Do you need a shareholders agreement? If you can foresee or assume it is likely that any of the scenarios below may happen within your company, then you should consider a shareholders’ agreement:-

1. A shareholder ceases to be actively involved in the management of the company but seeks the same benefits or agreed dividend as the other shareholders.
2. A shareholder is not invited to be a director.
3. A shareholder has lent money to the company but has no personal involvement in its management and becomes dissatisfied with the directors.
4. A shareholder is left unable to influence important decisions on the future of the company including new employees, new premises, lending or an amalgamation.
5. A shareholder wishes to transfer his shares to a third party with whom the other shareholders are unlikely to get on.
6. Shareholders may have equal voting rights and disagree on matters placing them in deadlock.
7. A shareholder going bankrupt, prematurely dying or bringing the company into disrepute.
8. A shareholder’s loyalty to the company lapsing and diverting business opportunities away from the Company.

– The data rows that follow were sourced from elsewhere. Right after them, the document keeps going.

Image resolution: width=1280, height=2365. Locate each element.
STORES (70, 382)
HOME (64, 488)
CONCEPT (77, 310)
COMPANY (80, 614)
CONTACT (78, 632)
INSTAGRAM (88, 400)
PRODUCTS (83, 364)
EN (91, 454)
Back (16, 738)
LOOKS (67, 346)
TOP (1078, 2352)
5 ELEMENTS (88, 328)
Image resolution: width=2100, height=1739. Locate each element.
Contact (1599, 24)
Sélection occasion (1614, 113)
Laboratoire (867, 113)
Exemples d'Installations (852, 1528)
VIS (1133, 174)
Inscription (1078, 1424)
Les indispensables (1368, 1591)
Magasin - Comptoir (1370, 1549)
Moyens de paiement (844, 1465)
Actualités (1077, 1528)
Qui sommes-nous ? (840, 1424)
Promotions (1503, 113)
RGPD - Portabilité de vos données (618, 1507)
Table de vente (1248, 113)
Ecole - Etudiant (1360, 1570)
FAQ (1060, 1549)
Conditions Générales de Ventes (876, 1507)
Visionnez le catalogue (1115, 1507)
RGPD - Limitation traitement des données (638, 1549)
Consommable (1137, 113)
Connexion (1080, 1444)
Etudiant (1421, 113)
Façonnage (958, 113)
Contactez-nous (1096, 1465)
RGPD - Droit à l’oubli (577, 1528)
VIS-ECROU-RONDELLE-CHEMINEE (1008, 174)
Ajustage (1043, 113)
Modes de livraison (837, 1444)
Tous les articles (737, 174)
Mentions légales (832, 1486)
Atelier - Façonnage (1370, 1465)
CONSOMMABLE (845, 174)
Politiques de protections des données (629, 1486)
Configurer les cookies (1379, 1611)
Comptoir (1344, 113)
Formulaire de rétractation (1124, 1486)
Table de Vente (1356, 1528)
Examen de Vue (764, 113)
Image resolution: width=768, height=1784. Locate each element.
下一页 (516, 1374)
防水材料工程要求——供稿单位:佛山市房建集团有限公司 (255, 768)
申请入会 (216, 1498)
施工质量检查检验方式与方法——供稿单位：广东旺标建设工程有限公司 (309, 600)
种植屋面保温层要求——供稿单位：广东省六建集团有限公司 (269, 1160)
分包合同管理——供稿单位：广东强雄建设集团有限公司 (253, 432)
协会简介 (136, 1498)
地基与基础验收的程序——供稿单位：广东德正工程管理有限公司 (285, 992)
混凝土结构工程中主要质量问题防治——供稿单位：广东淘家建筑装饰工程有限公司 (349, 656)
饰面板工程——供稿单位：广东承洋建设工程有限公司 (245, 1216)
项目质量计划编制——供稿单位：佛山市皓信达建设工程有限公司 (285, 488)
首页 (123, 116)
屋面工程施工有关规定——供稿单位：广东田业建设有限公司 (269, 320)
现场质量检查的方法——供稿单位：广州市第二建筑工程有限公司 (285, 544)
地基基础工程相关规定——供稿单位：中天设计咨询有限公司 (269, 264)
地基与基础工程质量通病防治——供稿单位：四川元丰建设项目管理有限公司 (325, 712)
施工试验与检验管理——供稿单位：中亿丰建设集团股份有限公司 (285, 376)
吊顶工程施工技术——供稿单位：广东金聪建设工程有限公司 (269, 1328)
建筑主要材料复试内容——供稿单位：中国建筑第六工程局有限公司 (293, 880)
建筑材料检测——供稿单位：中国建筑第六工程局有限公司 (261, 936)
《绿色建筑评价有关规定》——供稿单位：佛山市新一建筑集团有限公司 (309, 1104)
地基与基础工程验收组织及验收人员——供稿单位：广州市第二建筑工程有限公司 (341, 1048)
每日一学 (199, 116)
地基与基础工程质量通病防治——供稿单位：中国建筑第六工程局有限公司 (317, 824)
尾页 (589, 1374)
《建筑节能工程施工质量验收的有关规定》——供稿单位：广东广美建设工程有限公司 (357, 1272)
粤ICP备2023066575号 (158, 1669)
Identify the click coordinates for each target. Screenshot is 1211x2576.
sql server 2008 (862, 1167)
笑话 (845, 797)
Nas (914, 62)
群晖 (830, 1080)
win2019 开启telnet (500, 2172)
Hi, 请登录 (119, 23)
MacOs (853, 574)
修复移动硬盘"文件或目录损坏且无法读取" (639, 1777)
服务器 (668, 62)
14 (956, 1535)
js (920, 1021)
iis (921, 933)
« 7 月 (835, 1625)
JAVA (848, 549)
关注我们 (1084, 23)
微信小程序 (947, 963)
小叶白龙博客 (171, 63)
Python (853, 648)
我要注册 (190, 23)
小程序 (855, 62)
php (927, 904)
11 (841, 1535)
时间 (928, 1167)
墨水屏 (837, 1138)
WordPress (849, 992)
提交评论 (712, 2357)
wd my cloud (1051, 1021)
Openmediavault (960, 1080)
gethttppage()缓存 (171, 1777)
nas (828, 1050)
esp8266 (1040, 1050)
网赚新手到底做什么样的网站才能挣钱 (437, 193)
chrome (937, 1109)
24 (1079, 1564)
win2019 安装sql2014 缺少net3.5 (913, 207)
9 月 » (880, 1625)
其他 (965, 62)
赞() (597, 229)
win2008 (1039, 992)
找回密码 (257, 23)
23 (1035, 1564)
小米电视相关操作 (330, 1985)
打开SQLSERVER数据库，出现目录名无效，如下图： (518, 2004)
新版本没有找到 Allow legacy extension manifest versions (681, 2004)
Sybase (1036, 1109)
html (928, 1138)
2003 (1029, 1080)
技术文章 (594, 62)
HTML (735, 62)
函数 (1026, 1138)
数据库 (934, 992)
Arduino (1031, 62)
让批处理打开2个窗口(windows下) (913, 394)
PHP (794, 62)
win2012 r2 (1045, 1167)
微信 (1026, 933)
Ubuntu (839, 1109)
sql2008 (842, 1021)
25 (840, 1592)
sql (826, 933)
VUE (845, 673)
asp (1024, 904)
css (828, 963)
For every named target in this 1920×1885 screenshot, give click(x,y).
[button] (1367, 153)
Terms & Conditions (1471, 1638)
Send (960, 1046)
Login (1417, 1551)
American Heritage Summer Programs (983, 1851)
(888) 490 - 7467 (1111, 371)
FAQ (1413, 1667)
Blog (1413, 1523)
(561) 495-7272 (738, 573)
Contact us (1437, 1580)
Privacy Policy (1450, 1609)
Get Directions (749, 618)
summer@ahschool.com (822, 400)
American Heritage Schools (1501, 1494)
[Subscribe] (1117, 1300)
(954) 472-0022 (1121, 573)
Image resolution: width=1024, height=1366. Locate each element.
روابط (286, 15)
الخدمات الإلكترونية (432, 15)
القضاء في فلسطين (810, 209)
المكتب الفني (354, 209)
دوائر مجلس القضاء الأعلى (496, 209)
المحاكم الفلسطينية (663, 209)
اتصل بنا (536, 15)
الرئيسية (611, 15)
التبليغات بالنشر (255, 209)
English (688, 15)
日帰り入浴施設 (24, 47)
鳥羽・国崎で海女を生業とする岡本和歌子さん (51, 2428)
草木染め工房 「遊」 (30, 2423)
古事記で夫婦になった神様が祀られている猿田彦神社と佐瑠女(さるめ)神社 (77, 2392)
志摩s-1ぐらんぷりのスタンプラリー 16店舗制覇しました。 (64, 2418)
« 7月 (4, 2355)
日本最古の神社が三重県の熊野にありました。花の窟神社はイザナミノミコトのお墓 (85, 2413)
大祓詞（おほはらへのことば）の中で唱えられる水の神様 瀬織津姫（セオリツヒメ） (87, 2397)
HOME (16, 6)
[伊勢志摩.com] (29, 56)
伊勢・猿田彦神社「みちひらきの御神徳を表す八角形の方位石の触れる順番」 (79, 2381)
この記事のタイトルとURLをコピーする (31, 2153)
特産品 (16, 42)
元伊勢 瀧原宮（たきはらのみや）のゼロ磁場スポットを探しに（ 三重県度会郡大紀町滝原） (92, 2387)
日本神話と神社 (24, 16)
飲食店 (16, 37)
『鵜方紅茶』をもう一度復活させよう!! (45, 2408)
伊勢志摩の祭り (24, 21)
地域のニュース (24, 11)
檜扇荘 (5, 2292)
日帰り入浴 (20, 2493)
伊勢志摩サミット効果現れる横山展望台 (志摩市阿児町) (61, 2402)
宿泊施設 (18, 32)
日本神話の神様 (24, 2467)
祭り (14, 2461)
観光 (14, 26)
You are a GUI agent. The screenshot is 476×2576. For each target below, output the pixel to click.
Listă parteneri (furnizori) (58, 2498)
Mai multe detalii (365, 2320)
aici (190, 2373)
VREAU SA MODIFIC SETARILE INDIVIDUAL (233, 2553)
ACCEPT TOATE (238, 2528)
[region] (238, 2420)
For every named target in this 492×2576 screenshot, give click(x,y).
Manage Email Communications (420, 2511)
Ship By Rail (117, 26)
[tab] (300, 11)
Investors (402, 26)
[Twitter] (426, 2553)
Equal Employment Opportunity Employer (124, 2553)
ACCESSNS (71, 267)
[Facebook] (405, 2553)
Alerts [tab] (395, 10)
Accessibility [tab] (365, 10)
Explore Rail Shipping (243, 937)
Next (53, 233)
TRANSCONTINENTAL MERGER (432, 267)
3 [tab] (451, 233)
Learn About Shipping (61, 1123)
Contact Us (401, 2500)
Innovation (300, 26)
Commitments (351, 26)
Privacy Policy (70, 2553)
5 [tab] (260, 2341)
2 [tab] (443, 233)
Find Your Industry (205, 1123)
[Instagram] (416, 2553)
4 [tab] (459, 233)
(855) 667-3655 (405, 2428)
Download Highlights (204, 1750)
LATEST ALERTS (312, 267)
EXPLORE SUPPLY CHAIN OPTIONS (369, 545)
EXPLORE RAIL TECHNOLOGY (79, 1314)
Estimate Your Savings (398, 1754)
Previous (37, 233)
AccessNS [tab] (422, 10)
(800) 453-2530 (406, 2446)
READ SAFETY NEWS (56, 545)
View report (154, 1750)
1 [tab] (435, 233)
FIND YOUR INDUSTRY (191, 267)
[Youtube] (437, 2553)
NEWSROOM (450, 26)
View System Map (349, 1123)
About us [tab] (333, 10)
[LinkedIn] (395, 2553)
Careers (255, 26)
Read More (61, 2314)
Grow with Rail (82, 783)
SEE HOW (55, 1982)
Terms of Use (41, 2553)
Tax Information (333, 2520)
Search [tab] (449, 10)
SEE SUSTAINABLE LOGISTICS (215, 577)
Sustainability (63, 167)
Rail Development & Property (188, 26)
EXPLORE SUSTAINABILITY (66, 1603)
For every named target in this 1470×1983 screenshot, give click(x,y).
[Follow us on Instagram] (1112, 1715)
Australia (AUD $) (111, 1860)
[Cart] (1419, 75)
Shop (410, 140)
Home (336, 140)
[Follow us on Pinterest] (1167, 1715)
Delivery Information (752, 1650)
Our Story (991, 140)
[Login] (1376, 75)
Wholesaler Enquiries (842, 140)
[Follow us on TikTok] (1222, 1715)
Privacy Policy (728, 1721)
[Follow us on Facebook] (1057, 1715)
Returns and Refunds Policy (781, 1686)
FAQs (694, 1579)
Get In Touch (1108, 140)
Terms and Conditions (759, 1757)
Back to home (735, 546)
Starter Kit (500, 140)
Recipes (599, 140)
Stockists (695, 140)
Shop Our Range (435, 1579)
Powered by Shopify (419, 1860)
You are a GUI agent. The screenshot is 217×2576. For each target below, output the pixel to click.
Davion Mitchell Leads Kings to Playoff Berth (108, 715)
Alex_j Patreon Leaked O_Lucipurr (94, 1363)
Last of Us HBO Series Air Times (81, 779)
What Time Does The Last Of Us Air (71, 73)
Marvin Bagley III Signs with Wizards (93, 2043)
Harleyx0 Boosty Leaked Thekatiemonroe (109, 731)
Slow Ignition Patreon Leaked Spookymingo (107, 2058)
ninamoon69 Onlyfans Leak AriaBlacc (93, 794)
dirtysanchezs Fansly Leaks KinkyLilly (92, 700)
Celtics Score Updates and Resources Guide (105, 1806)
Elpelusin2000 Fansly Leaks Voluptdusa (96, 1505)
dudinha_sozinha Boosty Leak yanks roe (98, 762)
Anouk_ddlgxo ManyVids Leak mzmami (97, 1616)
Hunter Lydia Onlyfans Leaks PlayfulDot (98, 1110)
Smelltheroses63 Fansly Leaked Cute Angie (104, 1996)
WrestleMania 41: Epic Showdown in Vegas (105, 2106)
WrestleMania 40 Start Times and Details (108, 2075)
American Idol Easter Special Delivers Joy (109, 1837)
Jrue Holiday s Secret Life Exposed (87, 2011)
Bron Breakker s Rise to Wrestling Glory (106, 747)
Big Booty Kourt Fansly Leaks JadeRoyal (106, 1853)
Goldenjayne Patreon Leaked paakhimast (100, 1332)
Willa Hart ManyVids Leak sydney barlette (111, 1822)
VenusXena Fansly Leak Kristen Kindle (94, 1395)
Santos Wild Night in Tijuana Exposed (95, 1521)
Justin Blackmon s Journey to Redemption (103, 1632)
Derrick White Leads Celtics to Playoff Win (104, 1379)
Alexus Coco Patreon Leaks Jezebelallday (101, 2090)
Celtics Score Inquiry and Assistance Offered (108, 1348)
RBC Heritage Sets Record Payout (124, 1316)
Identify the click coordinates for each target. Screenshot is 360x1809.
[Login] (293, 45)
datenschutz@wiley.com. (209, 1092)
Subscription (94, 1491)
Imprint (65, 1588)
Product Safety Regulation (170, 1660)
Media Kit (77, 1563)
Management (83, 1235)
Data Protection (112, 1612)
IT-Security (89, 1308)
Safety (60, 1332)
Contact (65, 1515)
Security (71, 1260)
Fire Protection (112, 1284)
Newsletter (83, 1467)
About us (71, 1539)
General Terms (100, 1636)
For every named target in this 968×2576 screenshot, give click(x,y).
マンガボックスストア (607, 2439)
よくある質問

Several more scenarios can arise and the most difficult situation is when there is no mechanism in place to remove a shareholder or when the shareholders are in deadlock. These situations unfortunately arise and litigation is often inevitable. The pitfalls of litigation include its cost, time-consuming nature and its ability to distract those involved from the day to day running of the company.  At worse litigation may end in the court room and if so it is possible that an order to wind up the company will be made despite it being a successful company.

A carefully drafted shareholders’ agreement will cover all of the above scenarios and more. It is a private agreement between the shareholders and will govern their conduct in certain situations and put in place mechanisms to resolve problems that may occur. Overall it provides certainty and could save both shareholders and the company a great deal of time and money in the long term.